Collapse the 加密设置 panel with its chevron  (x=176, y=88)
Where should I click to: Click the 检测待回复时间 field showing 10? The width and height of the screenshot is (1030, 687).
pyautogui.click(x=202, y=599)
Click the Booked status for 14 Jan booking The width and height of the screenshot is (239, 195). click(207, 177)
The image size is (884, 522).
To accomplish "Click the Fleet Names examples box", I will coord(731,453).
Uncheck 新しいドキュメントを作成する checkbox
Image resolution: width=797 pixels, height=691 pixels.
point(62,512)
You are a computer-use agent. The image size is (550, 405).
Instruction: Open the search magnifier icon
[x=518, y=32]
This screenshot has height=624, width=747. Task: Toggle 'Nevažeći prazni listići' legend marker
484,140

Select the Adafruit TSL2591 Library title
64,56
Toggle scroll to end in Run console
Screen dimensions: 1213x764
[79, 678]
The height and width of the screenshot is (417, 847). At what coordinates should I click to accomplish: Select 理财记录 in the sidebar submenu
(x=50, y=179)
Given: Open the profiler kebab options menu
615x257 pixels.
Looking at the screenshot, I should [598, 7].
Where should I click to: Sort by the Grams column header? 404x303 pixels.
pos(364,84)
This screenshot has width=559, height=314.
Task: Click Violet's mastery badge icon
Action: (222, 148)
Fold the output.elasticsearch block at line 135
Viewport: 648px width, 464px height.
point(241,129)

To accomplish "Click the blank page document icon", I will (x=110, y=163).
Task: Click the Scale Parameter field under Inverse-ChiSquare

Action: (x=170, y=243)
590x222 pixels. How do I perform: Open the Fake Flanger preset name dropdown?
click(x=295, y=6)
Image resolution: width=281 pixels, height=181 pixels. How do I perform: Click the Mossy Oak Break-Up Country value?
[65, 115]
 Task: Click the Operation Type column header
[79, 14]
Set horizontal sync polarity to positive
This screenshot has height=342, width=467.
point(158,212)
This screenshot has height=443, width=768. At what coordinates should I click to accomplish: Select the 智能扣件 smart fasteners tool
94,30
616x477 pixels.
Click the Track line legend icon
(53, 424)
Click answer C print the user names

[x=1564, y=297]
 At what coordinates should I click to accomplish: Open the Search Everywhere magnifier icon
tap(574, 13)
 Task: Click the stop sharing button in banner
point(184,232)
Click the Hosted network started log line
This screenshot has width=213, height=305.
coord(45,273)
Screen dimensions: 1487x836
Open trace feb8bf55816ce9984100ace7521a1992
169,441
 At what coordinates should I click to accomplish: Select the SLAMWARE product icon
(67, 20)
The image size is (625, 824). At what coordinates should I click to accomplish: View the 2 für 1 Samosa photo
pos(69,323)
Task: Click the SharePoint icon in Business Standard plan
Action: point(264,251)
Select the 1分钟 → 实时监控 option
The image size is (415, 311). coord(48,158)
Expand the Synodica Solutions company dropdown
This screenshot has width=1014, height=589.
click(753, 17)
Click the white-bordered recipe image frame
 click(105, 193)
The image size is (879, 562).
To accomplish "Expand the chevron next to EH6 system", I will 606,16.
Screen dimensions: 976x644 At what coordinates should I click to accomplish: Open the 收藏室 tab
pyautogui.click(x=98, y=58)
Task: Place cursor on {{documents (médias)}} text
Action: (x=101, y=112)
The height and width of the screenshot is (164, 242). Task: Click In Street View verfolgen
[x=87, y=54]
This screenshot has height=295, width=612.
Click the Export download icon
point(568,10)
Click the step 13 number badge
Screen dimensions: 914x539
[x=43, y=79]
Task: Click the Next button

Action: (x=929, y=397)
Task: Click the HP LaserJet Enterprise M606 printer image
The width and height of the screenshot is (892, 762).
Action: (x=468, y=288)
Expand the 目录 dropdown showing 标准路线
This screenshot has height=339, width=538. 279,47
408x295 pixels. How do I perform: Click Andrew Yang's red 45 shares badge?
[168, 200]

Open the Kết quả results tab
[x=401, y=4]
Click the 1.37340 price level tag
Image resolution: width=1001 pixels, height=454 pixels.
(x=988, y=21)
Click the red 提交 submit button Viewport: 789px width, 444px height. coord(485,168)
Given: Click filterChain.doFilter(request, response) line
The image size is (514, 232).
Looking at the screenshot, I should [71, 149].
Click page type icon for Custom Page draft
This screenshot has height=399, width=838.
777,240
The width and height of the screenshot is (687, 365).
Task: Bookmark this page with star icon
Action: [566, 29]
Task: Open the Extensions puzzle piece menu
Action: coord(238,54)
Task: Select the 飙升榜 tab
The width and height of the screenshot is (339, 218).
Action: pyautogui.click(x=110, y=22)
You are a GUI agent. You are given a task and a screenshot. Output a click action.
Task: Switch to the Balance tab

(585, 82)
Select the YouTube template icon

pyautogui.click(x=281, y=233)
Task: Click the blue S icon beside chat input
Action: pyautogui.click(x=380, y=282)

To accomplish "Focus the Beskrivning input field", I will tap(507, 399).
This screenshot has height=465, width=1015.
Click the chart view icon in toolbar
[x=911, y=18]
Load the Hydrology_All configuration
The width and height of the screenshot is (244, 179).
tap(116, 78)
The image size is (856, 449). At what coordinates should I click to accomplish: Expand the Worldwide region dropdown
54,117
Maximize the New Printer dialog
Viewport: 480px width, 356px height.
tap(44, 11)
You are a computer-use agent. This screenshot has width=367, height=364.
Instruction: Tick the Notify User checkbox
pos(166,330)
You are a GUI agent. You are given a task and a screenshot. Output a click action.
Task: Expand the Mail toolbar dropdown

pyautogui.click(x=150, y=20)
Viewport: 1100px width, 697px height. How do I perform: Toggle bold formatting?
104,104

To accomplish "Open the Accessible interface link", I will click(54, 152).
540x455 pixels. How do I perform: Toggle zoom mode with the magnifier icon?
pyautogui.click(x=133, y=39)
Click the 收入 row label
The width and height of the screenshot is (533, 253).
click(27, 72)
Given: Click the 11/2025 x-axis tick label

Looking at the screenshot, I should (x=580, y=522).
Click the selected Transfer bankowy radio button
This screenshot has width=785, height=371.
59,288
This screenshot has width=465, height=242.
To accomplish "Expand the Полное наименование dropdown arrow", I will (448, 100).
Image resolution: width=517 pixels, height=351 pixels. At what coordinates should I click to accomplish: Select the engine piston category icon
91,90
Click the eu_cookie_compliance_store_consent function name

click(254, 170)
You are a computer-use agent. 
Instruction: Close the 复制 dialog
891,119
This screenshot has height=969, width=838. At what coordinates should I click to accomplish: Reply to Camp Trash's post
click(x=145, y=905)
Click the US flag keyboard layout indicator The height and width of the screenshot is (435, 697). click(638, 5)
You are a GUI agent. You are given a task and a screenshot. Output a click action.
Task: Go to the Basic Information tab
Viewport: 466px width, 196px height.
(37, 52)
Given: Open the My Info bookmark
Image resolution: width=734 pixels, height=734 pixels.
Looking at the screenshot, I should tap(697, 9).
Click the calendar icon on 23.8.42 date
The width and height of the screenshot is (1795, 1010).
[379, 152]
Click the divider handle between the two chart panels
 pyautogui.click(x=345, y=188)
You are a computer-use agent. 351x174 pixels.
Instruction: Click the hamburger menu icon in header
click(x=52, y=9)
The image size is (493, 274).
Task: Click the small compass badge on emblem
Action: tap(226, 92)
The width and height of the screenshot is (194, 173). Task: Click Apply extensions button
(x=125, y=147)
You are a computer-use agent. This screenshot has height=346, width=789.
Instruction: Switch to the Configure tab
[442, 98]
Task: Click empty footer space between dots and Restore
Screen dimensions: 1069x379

--

• Assignment: Every line of the listing is to be returned unchanged.

• Task output:
Collapse the 加密设置 panel with its chevron  (x=176, y=88)
Where should I click to: Click the 检测待回复时间 field showing 10? The width and height of the screenshot is (1030, 687).
pyautogui.click(x=202, y=599)
Click the Booked status for 14 Jan booking The width and height of the screenshot is (239, 195). click(207, 177)
The image size is (884, 522).
To accomplish "Click the Fleet Names examples box", I will coord(731,453).
Uncheck 新しいドキュメントを作成する checkbox
Image resolution: width=797 pixels, height=691 pixels.
point(62,512)
You are a computer-use agent. The image size is (550, 405).
Instruction: Open the search magnifier icon
[x=518, y=32]
This screenshot has height=624, width=747. Task: Toggle 'Nevažeći prazni listići' legend marker
484,140

Select the Adafruit TSL2591 Library title
64,56
Toggle scroll to end in Run console
Screen dimensions: 1213x764
[79, 678]
The height and width of the screenshot is (417, 847). At what coordinates should I click to accomplish: Select 理财记录 in the sidebar submenu
(x=50, y=179)
Given: Open the profiler kebab options menu
615x257 pixels.
Looking at the screenshot, I should [598, 7].
Where should I click to: Sort by the Grams column header? 404x303 pixels.
pos(364,84)
This screenshot has width=559, height=314.
Task: Click Violet's mastery badge icon
Action: (222, 148)
Fold the output.elasticsearch block at line 135
Viewport: 648px width, 464px height.
point(241,129)

To accomplish "Click the blank page document icon", I will (x=110, y=163).
Task: Click the Scale Parameter field under Inverse-ChiSquare

Action: (x=170, y=243)
590x222 pixels. How do I perform: Open the Fake Flanger preset name dropdown?
click(x=295, y=6)
Image resolution: width=281 pixels, height=181 pixels. How do I perform: Click the Mossy Oak Break-Up Country value?
[65, 115]
 Task: Click the Operation Type column header
[79, 14]
Set horizontal sync polarity to positive
This screenshot has height=342, width=467.
point(158,212)
This screenshot has height=443, width=768. At what coordinates should I click to accomplish: Select the 智能扣件 smart fasteners tool
94,30
616x477 pixels.
Click the Track line legend icon
(53, 424)
Click answer C print the user names

[x=1564, y=297]
 At what coordinates should I click to accomplish: Open the Search Everywhere magnifier icon
tap(574, 13)
 Task: Click the stop sharing button in banner
point(184,232)
Click the Hosted network started log line
This screenshot has width=213, height=305.
coord(45,273)
Screen dimensions: 1487x836
Open trace feb8bf55816ce9984100ace7521a1992
169,441
 At what coordinates should I click to accomplish: Select the SLAMWARE product icon
(67, 20)
The image size is (625, 824). At what coordinates should I click to accomplish: View the 2 für 1 Samosa photo
pos(69,323)
Task: Click the SharePoint icon in Business Standard plan
Action: point(264,251)
Select the 1分钟 → 实时监控 option
The image size is (415, 311). coord(48,158)
Expand the Synodica Solutions company dropdown
This screenshot has width=1014, height=589.
click(753, 17)
Click the white-bordered recipe image frame
 click(105, 193)
The image size is (879, 562).
To accomplish "Expand the chevron next to EH6 system", I will 606,16.
Screen dimensions: 976x644 At what coordinates should I click to accomplish: Open the 收藏室 tab
pyautogui.click(x=98, y=58)
Task: Place cursor on {{documents (médias)}} text
Action: (x=101, y=112)
The height and width of the screenshot is (164, 242). Task: Click In Street View verfolgen
[x=87, y=54]
This screenshot has height=295, width=612.
Click the Export download icon
point(568,10)
Click the step 13 number badge
Screen dimensions: 914x539
[x=43, y=79]
Task: Click the Next button

Action: (x=929, y=397)
Task: Click the HP LaserJet Enterprise M606 printer image
The width and height of the screenshot is (892, 762).
Action: (x=468, y=288)
Expand the 目录 dropdown showing 标准路线
This screenshot has height=339, width=538. 279,47
408x295 pixels. How do I perform: Click Andrew Yang's red 45 shares badge?
[168, 200]

Open the Kết quả results tab
[x=401, y=4]
Click the 1.37340 price level tag
Image resolution: width=1001 pixels, height=454 pixels.
(x=988, y=21)
Click the red 提交 submit button Viewport: 789px width, 444px height. coord(485,168)
Given: Click filterChain.doFilter(request, response) line
The image size is (514, 232).
Looking at the screenshot, I should [71, 149].
Click page type icon for Custom Page draft
This screenshot has height=399, width=838.
777,240
The width and height of the screenshot is (687, 365).
Task: Bookmark this page with star icon
Action: [566, 29]
Task: Open the Extensions puzzle piece menu
Action: coord(238,54)
Task: Select the 飙升榜 tab
The width and height of the screenshot is (339, 218).
Action: pyautogui.click(x=110, y=22)
You are a GUI agent. You are given a task and a screenshot. Output a click action.
Task: Switch to the Balance tab

(585, 82)
Select the YouTube template icon

pyautogui.click(x=281, y=233)
Task: Click the blue S icon beside chat input
Action: pyautogui.click(x=380, y=282)

To accomplish "Focus the Beskrivning input field", I will tap(507, 399).
This screenshot has height=465, width=1015.
Click the chart view icon in toolbar
[x=911, y=18]
Load the Hydrology_All configuration
The width and height of the screenshot is (244, 179).
tap(116, 78)
The image size is (856, 449). At what coordinates should I click to accomplish: Expand the Worldwide region dropdown
54,117
Maximize the New Printer dialog
Viewport: 480px width, 356px height.
tap(44, 11)
You are a computer-use agent. This screenshot has width=367, height=364.
Instruction: Tick the Notify User checkbox
pos(166,330)
You are a GUI agent. You are given a task and a screenshot. Output a click action.
Task: Expand the Mail toolbar dropdown

pyautogui.click(x=150, y=20)
Viewport: 1100px width, 697px height. How do I perform: Toggle bold formatting?
104,104

To accomplish "Open the Accessible interface link", I will click(54, 152).
540x455 pixels. How do I perform: Toggle zoom mode with the magnifier icon?
pyautogui.click(x=133, y=39)
Click the 收入 row label
The width and height of the screenshot is (533, 253).
click(27, 72)
Given: Click the 11/2025 x-axis tick label

Looking at the screenshot, I should (x=580, y=522).
Click the selected Transfer bankowy radio button
This screenshot has width=785, height=371.
59,288
This screenshot has width=465, height=242.
To accomplish "Expand the Полное наименование dropdown arrow", I will (448, 100).
Image resolution: width=517 pixels, height=351 pixels. At what coordinates should I click to accomplish: Select the engine piston category icon
91,90
Click the eu_cookie_compliance_store_consent function name

click(254, 170)
You are a computer-use agent. 
Instruction: Close the 复制 dialog
891,119
This screenshot has height=969, width=838. At what coordinates should I click to accomplish: Reply to Camp Trash's post
click(x=145, y=905)
Click the US flag keyboard layout indicator The height and width of the screenshot is (435, 697). click(638, 5)
You are a GUI agent. You are given a task and a screenshot. Output a click action.
Task: Go to the Basic Information tab
Viewport: 466px width, 196px height.
(37, 52)
Given: Open the My Info bookmark
Image resolution: width=734 pixels, height=734 pixels.
Looking at the screenshot, I should tap(697, 9).
Click the calendar icon on 23.8.42 date
The width and height of the screenshot is (1795, 1010).
[379, 152]
Click the divider handle between the two chart panels
 pyautogui.click(x=345, y=188)
You are a computer-use agent. 351x174 pixels.
Instruction: Click the hamburger menu icon in header
click(x=52, y=9)
The image size is (493, 274).
Task: Click the small compass badge on emblem
Action: tap(226, 92)
The width and height of the screenshot is (194, 173). Task: Click Apply extensions button
(x=125, y=147)
You are a computer-use agent. This screenshot has height=346, width=789.
Instruction: Switch to the Configure tab
[442, 98]
Task: Click empty footer space between dots and Restore
Screen dimensions: 1069x379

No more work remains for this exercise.